# Set problem 1:
According to the post on the Louvre's Alexander exhibition, in what year did Manolis Andronicos locate the tomb of King Philip II?
# Set problem 2:
Name every person the post on the Louvre's Alexander exhibition credits with excavations or discoveries in Macedonia.

# Excerpted text:
_ _ _

Tuesday, July 31, 2012

Alexander exhibition at the Louvre, Paris

« Au Royaume d’Alexandre le Grand. La Macédoine Antique. » Quite a mouthful for an exhibition, but definitely one that was worth seeing. Such a pity it ran for so short a period of time (from 13 October 2011 to 16 January 2012), and I wasn’t able to visit the Louvre till near the very end. Consequently, there was no point in sharing my impressions anytime soon.

I found the title of this exhibition rather confusing: was it about Alexander the Great, or was it about Macedonia? Well, in the end, it was about both, of course, but the accent was set around old Macedonia, and it was a well-deserved recommendation. Today, like in antiquity, it seems that Macedonia is some kind of stepchild, not entirely part of Greece or worthy to be part of it. The excavations of the past thirty years or so prove much to the contrary.

The very first excavations date back to 1861, when two French archaeologists (of course, we are referring to France and the French here!), Léon Heuzey and Henri Daumet made their first discoveries under the close watch of the Ottoman rulers. They uncovered the remains of the Royal Palace of Aegae, not knowing that this was Aegae, the old Macedonian capital, in what is called today Vergina. After that, we have to wait till after the First World War when Konstantinos Rhomaios started new diggings in the area in 1920. He is the one who put Pella on the map, the second capital of Macedonia, about 25 kilometers further inland than expected because of the silting up of the Axios River. He also discovered several tombs in the Vergina area. By far the largest and most sensational discovery happened in 1977 when Manolis Andronicos localized the unspoiled Tomb of King Philip II, Alexander’s father. Huge quantities of precious gifts were found in his burial chamber as well as in the nearby tombs underneath this same tumulus. In the wake of this discovery, other promising diggings were generally started elsewhere.

Strangely enough, new finds show that the art in archaic Macedonia was closely akin to what we have seen in Mycenae, here only one hundred years later. Clear traces of this influence can be found mainly in the area of Pieria, in the westerly region. But meanwhile, it is obvious that the so-called Hellenistic art first and for all originated here in Aegae and in Pella at the court of the Kings and in the houses of the Macedonian elite. As early as the 5th century, the Macedonian Kings attracted notable artists like Zeuxis of Heraclea, who decorated the Palace of King Archelaus, or Euripides, who wrote his Iphigenia in Aulis, Archelaus, and The Bacchantes here. Later on, we find more famous artists at the Court of Pella, like Lysippos, the official sculptor of Alexander, and Apelles, his official court painter; but also top painters like Aristides of Thebe or Philoxenus of Eretria. Even if the names had come to us, we still had no idea about the quality of their work till the now famous frescos in the Tomb of Persephone were discovered in Vergina; they give a totally unexpected image of their craft, in this case, the skills of Nicomachus of Thebe – a most lively and unique testimony. Wall paintings from the houses in Pella, on the other hand, turn out to be of such high quality and colour that they are considered as the precursors of the Pompeian style, which we meet in Pompeii – yet five centuries later!

_ _ _

Word and element location records
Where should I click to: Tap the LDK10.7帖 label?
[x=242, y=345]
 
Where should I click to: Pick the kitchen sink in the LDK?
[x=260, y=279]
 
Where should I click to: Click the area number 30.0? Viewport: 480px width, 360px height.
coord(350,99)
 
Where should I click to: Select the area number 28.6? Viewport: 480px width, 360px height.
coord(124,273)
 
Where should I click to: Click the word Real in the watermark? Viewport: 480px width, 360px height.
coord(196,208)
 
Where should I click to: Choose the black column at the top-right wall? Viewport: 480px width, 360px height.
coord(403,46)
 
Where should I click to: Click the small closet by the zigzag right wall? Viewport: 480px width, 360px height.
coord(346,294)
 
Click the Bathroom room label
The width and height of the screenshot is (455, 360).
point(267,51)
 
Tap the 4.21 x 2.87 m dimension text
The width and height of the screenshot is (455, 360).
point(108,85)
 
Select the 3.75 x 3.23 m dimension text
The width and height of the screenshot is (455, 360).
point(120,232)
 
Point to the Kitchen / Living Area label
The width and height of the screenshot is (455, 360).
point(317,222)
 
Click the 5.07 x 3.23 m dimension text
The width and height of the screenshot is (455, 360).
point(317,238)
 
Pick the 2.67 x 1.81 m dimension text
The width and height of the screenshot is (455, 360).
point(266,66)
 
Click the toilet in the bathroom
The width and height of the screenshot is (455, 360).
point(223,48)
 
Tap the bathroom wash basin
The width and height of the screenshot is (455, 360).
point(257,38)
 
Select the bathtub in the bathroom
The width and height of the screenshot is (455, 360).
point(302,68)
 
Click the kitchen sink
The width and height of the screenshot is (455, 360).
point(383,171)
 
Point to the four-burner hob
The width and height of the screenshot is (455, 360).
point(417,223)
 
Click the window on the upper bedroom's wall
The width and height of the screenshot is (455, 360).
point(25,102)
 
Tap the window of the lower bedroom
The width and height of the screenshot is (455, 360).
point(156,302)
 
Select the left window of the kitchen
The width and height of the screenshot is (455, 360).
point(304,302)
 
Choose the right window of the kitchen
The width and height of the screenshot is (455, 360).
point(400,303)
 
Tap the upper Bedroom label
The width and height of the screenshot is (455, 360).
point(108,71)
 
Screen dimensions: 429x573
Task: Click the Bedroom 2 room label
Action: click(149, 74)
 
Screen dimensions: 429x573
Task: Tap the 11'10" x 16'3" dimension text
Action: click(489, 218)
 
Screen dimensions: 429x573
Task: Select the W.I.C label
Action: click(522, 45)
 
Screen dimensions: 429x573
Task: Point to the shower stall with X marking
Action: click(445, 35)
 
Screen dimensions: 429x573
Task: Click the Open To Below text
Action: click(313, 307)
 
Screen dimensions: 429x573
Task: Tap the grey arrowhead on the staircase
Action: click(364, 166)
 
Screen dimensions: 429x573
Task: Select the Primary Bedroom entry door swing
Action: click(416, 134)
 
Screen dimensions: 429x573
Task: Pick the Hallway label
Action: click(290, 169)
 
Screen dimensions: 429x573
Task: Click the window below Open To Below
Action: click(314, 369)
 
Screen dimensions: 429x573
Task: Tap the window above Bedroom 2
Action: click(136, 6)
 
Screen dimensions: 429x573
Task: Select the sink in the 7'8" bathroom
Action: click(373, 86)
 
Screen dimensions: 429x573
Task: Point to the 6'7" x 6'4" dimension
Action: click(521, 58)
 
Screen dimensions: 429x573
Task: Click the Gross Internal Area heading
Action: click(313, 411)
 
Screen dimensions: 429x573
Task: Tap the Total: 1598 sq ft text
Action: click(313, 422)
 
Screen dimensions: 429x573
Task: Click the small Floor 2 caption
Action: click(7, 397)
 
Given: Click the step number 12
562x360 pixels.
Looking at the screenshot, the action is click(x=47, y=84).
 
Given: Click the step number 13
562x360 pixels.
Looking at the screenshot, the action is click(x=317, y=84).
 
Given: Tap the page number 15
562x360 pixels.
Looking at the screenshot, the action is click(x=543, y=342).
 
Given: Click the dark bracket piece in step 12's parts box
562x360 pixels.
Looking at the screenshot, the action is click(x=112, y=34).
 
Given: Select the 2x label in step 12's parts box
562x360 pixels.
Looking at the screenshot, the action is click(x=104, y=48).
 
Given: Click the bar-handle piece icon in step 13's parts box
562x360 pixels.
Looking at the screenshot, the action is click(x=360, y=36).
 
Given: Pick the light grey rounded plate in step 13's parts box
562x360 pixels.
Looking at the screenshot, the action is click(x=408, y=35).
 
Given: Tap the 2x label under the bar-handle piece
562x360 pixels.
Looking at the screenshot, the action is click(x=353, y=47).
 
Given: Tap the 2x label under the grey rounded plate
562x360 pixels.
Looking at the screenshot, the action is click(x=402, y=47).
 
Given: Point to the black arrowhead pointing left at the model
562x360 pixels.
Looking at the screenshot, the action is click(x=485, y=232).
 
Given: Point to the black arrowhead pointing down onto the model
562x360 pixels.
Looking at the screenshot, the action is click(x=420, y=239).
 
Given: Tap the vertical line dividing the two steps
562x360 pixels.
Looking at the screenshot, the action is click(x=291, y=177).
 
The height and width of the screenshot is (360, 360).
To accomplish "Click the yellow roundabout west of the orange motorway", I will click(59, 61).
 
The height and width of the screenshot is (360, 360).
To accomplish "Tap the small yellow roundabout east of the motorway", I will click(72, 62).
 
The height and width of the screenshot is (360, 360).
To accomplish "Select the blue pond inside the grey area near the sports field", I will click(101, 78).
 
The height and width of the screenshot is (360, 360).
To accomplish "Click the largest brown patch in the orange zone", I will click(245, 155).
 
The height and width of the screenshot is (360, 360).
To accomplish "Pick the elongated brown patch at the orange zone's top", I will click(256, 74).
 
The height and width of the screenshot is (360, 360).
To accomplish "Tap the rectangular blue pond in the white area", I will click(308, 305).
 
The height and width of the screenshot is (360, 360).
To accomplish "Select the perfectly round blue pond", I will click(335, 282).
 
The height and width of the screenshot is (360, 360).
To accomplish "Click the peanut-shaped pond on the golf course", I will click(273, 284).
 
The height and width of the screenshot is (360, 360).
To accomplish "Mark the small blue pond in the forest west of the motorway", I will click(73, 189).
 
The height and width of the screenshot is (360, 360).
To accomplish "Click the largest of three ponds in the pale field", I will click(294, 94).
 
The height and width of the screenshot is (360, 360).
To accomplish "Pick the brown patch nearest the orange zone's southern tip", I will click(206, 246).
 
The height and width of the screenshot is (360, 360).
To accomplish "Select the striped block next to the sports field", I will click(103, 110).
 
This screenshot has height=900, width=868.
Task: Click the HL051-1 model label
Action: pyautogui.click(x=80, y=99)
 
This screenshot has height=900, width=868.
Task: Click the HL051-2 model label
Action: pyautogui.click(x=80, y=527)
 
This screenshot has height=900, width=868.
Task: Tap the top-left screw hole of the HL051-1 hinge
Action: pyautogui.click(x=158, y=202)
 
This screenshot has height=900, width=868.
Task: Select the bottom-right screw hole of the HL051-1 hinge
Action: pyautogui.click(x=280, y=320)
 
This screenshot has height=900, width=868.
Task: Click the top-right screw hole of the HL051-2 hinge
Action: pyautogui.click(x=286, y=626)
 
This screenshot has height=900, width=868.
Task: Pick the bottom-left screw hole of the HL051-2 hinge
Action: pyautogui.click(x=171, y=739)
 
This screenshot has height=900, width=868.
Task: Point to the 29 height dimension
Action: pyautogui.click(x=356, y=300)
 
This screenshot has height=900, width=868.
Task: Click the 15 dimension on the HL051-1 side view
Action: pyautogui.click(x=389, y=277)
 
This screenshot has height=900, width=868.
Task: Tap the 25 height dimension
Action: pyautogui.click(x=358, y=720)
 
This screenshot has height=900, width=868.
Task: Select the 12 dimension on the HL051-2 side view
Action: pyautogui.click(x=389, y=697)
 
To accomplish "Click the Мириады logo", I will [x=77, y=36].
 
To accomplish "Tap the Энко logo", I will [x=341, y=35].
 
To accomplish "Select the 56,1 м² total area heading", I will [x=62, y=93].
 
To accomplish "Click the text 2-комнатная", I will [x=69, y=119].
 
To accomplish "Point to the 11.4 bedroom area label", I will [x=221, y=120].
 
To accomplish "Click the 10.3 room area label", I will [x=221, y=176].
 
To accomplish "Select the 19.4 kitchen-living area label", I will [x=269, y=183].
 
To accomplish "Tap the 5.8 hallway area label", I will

_ _ _

# Worked solution 1:
1977

# Worked solution 2:
Léon Heuzey, Henri Daumet, Konstantinos Rhomaios, Manolis Andronicos